The original parts of the Codex are considerably darker than these extracts; notably, there’s a treatise on confession and sin followed by full-page illustrations of Heaven and the Devil. After that comes several pages dedicated to conjurations and magic spells, which are believed to be part of an exorcism ritual. Scholars suggest that these instructionals were used to banish evil from people who were suffering from sickness.
While the Codex Gigas sits at a sprawling 310 pages, the tome originally contained somewhere between 320 and 322 pages. Interestingly, the sections that are missing from the book didn’t simply fall out, as archivists have noted that the pages were intentionally cut from the binding. This discovery has led to endless speculation about the content of the lost passages. Scholars believe that some of the pages listed the rules for the monastery where the book was originally kept, but they also note that those rules would only have comprised two pages at most. Some believe that the pages were destroyed because their content was deemed far too dangerous, while others think they were stolen for a secret, evil purpose.

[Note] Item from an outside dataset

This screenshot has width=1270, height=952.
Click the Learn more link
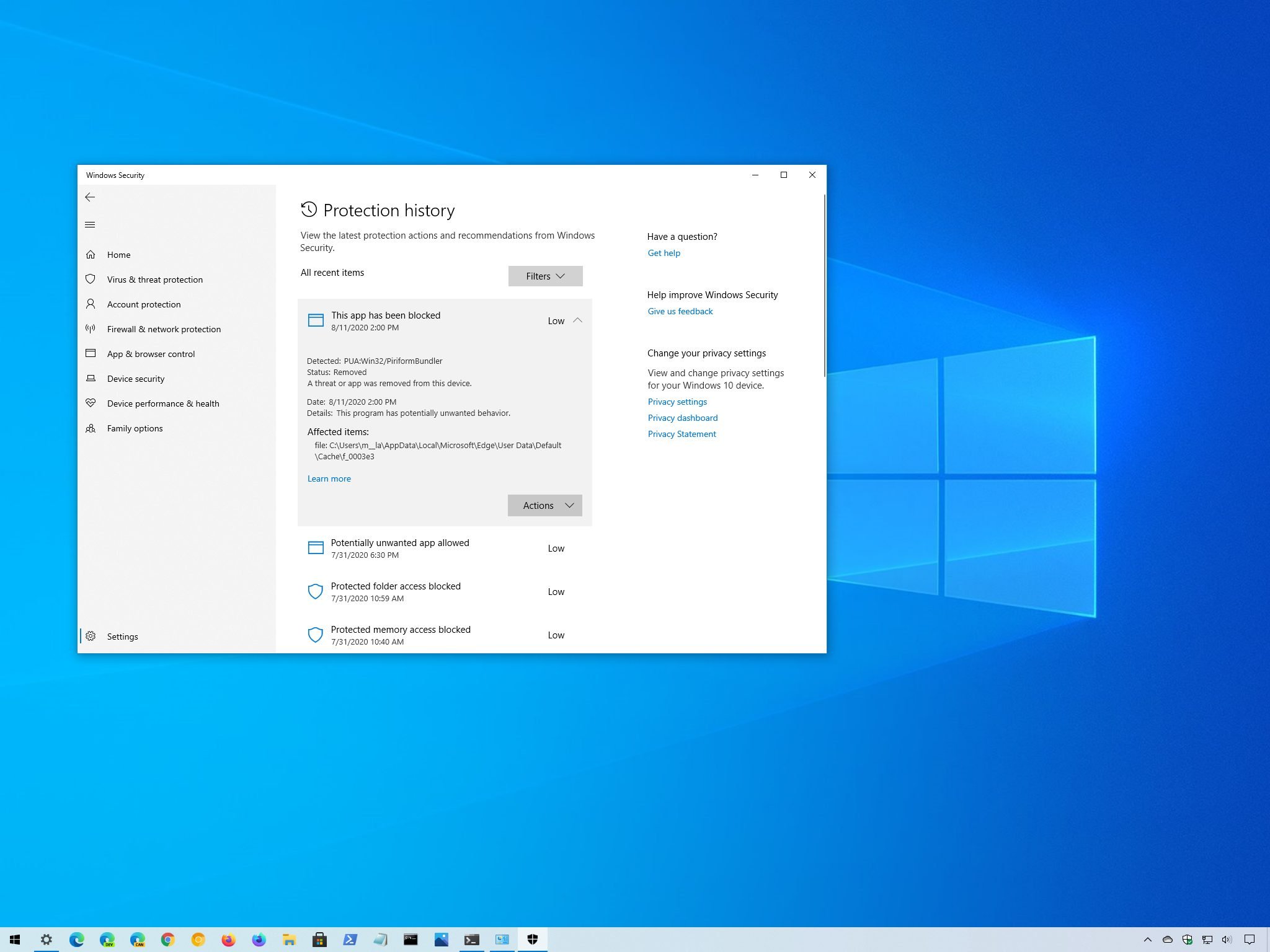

The Codex Gigas didn’t live permanently in the city where it was first created. Over the years, it has been sold, loaned out, borrowed, and outright stolen. It’s estimated that the book was completed between 1223 and 1230 at a Benedictine monastery in Podlažice, Bohemia (now the Czech Republic). It didn’t stay there for long; the monastery fell on hard times and was forced to pawn the book to a monastery in Brevnov. From there, the Codex moved to Broumov, after the monks at Brevnov were forced to flee from the Hussite Wars in 1420. Rudolph II, King of Bohemia, borrowed the book from the monks in 1594. He never returned it, and instead kept it among the rest of the royal treasures he had “borrowed” over the years. Then, in 1648, it was taken by the Swedes when they sacked Prague at the end of the Thirty Years’ War. After that, it was kept in the Royal Library in Stockholm, where a massive fire displaced it for a time.
Nowadays the book is often sent out on loan for educational purposes. In 2007, the book was loaned to Prague, which allowed the Czech people to examine the text they had originally penned and owned centuries prior.